The Planet Surface Rotational Warming Phenomenon

The Planet Mean Surface Temperature Equation Tmean = [ Φ (1-a) S (β*N*cp)¹∕ ⁴ /4σ ]¹∕ ⁴

Mars and Moon the satellite measured mean surface temperatures comparison: 210 K and 220 K are very close

 

Very interesting !

Mars and Moon satellite measured mean surface temperatures comparison: 210 K and 220 K

Let's see what we have here:

Planet or........Tsat.mean

moon.............measured

Mercury...........340 K

Earth...............288 K

Moon...............220 Κ

Mars................210 K

 

Let’s compare then:

Moon:

Tsat.moon = 220K

Moon’s albedo is amoon = 0,11

What is left to absorb is (1 – amoon) = (1- 0,11) = 0,89

Mars:

Tsat.mars = 210 K

Mars’ albedo is amars = 0,25

What is left to absorb is (1 – amars) = (1 – 0,25) = 0,75

 

Mars /Moon satellite measured temperatures comparison:

Tsat.mars /Tsat.moon = 210 K /220 K = 0,9545

Mars /Moon what is left to absorb (which relates in ¼ powers) comparison, or in other words the Mars /Moon albedo determined solar irradiation absorption ability:

( 0,75 /0,89 )¹∕ ⁴ = ( 0,8427 )¹∕ ⁴ = 0,9581

Conclusions:

1. Mars /Moon satellite measured temperatures comparison ( 0,9545 ) is almost identical with the Mars /Moon albedo determined solar irradiation absorption ability ( 0,9581 )

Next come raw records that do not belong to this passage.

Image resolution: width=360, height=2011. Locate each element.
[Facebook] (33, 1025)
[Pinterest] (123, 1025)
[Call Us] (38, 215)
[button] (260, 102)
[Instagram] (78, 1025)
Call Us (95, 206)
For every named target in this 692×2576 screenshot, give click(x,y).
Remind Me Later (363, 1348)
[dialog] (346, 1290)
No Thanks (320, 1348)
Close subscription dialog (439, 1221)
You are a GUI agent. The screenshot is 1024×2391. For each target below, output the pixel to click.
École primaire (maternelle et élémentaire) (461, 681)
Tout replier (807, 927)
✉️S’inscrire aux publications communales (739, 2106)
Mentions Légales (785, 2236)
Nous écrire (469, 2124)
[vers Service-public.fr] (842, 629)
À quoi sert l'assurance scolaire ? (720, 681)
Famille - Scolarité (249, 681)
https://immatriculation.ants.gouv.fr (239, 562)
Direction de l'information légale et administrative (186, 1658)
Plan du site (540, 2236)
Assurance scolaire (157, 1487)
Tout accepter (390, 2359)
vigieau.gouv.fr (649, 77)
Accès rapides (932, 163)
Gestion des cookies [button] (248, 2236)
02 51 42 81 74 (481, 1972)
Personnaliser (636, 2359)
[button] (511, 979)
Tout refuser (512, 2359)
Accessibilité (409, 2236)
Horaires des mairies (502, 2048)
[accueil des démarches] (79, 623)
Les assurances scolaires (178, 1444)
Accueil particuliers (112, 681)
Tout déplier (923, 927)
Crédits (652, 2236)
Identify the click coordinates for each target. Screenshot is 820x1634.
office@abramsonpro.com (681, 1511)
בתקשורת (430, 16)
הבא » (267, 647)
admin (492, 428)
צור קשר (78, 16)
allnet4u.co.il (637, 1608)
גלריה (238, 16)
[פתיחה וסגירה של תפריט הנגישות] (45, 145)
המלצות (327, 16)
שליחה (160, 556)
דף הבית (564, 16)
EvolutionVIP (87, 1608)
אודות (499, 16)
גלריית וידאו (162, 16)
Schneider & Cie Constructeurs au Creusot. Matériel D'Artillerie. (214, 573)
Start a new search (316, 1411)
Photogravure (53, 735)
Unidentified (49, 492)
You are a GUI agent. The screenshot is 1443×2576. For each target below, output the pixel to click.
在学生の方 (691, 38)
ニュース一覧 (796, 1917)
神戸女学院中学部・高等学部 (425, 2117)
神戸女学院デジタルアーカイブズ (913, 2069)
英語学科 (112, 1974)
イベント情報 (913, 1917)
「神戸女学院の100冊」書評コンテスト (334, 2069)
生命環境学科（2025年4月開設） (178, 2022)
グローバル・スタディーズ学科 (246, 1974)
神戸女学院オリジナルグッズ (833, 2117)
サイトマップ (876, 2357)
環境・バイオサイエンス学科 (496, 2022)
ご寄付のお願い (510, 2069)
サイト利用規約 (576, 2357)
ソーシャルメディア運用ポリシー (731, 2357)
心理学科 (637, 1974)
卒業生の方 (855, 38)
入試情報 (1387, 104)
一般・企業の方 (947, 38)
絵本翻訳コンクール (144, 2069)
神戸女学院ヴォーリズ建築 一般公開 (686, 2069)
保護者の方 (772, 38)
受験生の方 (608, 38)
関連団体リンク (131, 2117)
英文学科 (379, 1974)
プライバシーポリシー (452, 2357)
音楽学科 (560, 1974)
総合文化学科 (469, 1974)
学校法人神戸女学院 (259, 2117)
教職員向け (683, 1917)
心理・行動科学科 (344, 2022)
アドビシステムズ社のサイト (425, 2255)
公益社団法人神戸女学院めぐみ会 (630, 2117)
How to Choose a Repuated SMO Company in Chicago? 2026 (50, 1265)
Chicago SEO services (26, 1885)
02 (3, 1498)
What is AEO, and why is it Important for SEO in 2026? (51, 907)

2. If Mars and Moon had the same exactly albedo, their satellite measured mean surface temperatures would have been exactly the same.

And this is very interesting !

Mars rotates N = 0,9747 rotation /day

Moon rotates N= 1 /29,5 rotation day

Mars solar flux S = 586 W/m²

Moon S = 1361 W/m²

Mars is at 1,53 AU distance from the sun,

Moon is at 1 AU from the sun.

That is why Mars receives much weaker (586 W/m²) vs (1361 W/m² ) than Moon solar flux.

Nevertheless, Mars' surface develops almost the same average surface temperature ( 210 K ) as the Moon ( 220 K ).

Both Mars and Moon do not have atmosphere.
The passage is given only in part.